(GOAL OF THE EXERCISE) Can you repeat the rows below word for word, from the row containing "Where should I" down to the last row, leaving out the pictures?

-------- PROVIDED RECORDS --------

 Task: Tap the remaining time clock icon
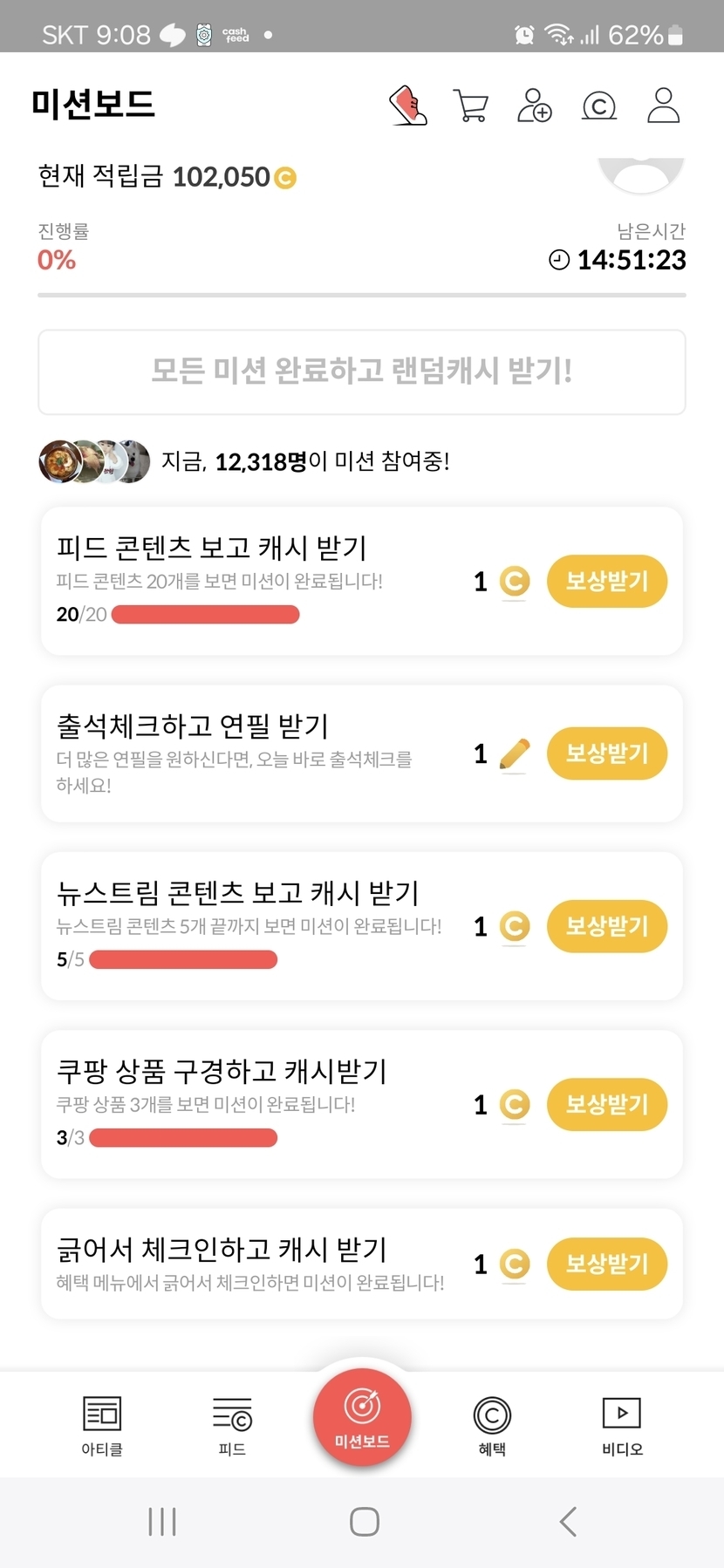coord(559,260)
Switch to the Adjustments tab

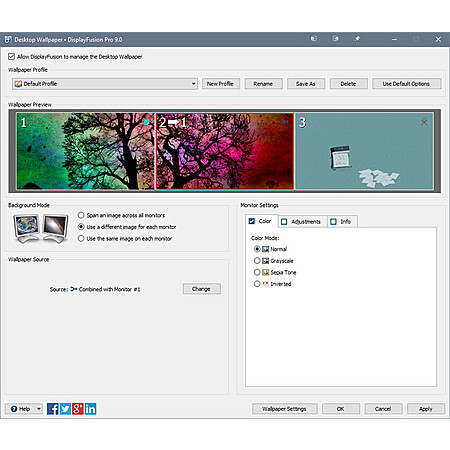(x=301, y=222)

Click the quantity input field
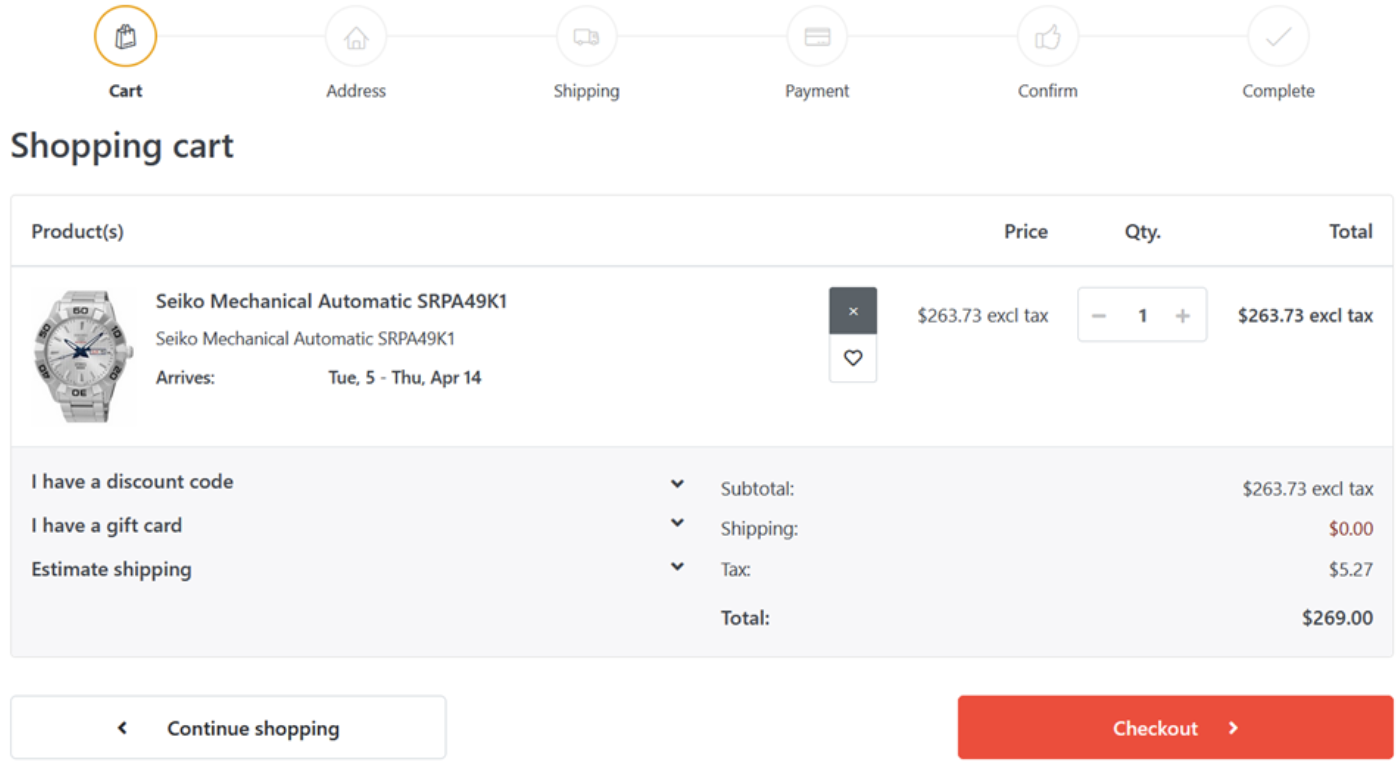[1141, 316]
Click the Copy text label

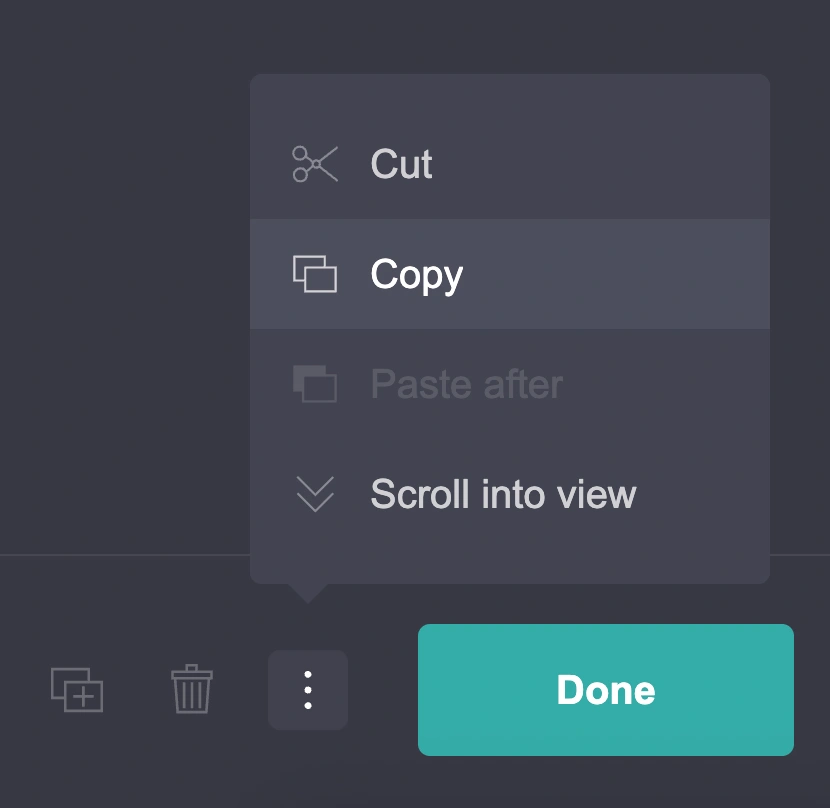click(417, 275)
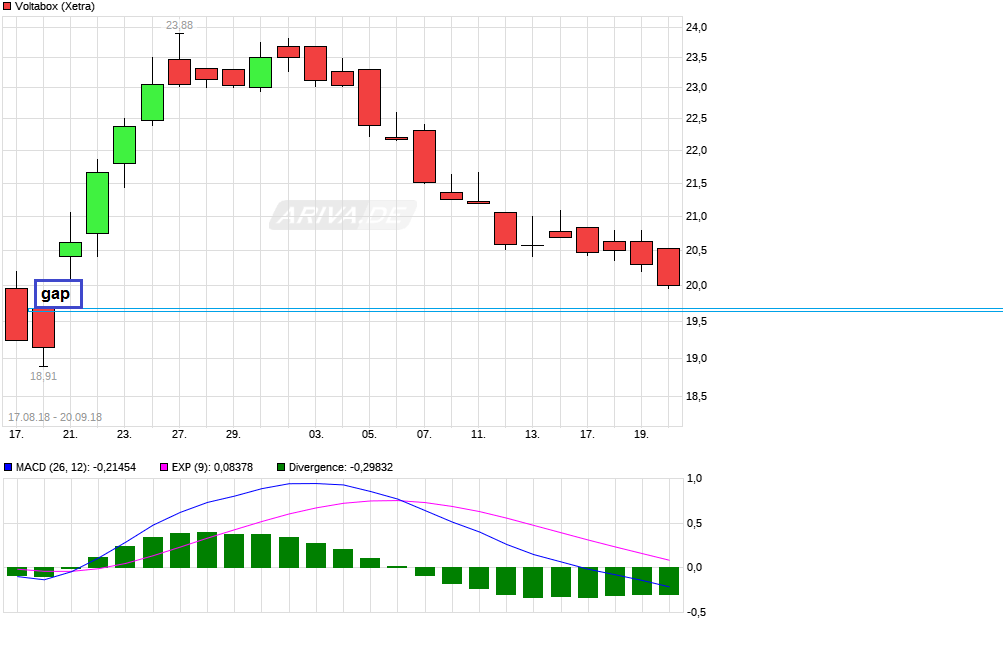Click the 17.08.18 - 20.09.18 date range text
This screenshot has width=1003, height=646.
[55, 417]
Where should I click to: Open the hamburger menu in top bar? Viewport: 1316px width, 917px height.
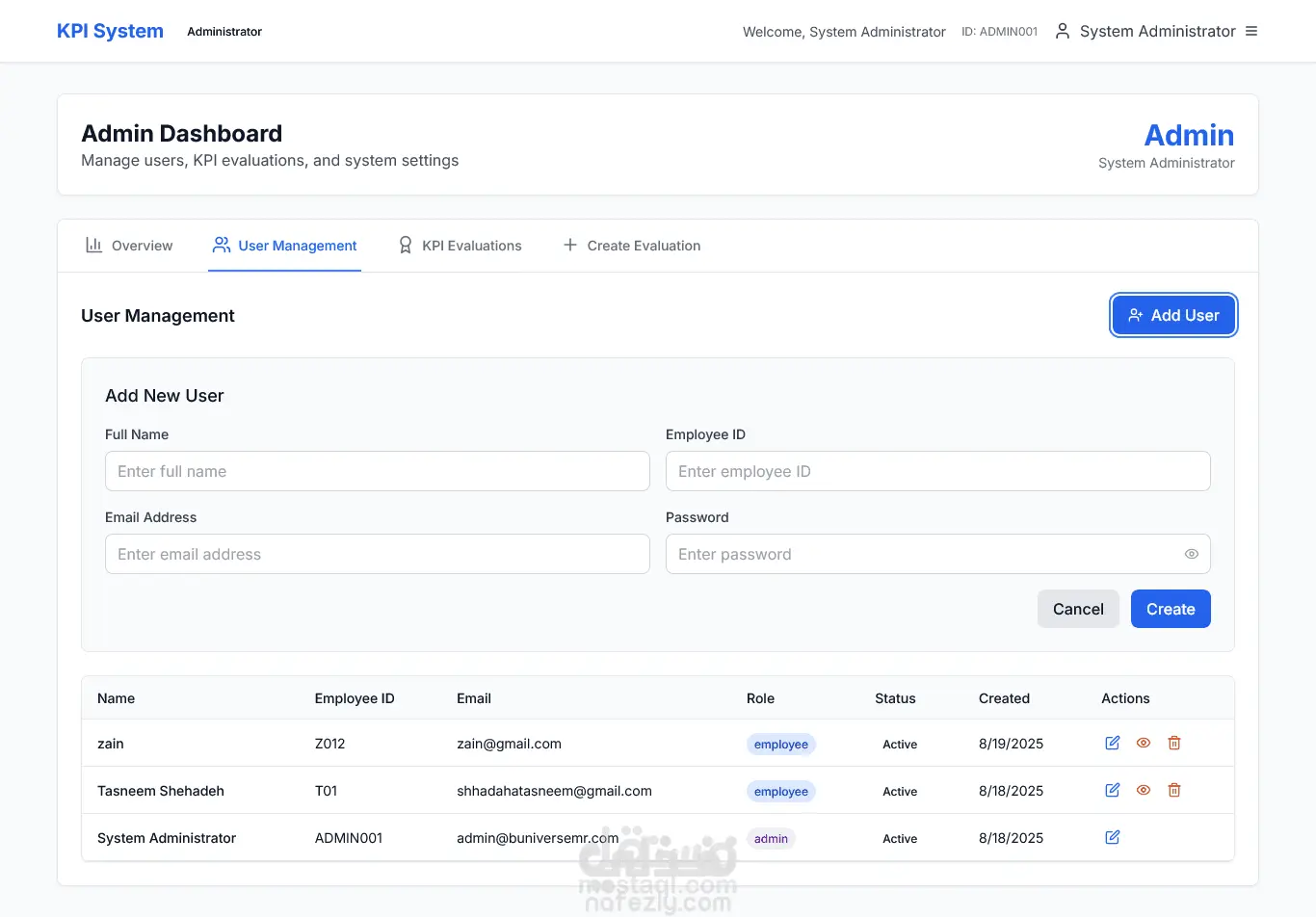[x=1251, y=31]
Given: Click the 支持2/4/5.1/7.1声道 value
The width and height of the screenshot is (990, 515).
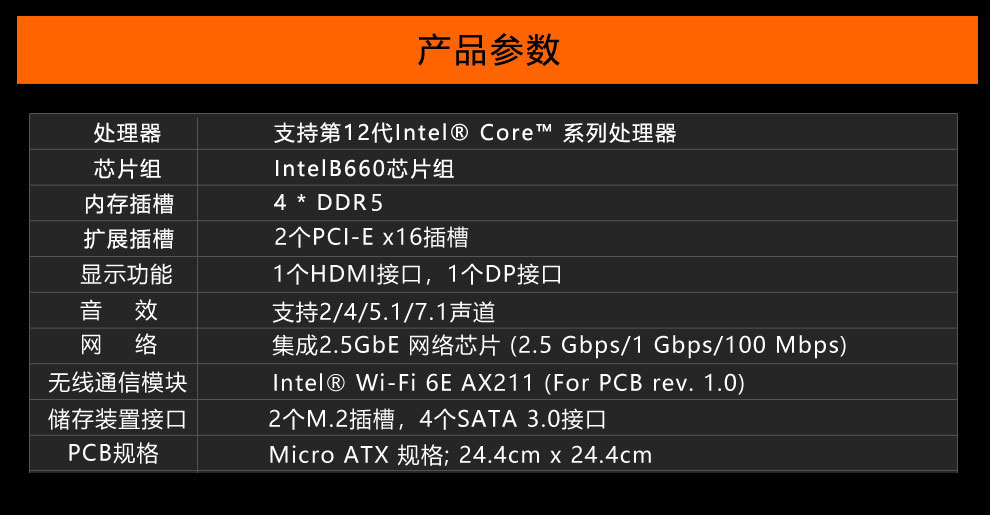Looking at the screenshot, I should tap(384, 312).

--------

(SOLUTION FOR THIS PROBLEM)
Where should I click to: Open the hamburger menu in top bar? Viewport: 1316px width, 917px height.
[x=1251, y=31]
Given: Click the 支持2/4/5.1/7.1声道 value
The width and height of the screenshot is (990, 515).
Looking at the screenshot, I should tap(384, 312).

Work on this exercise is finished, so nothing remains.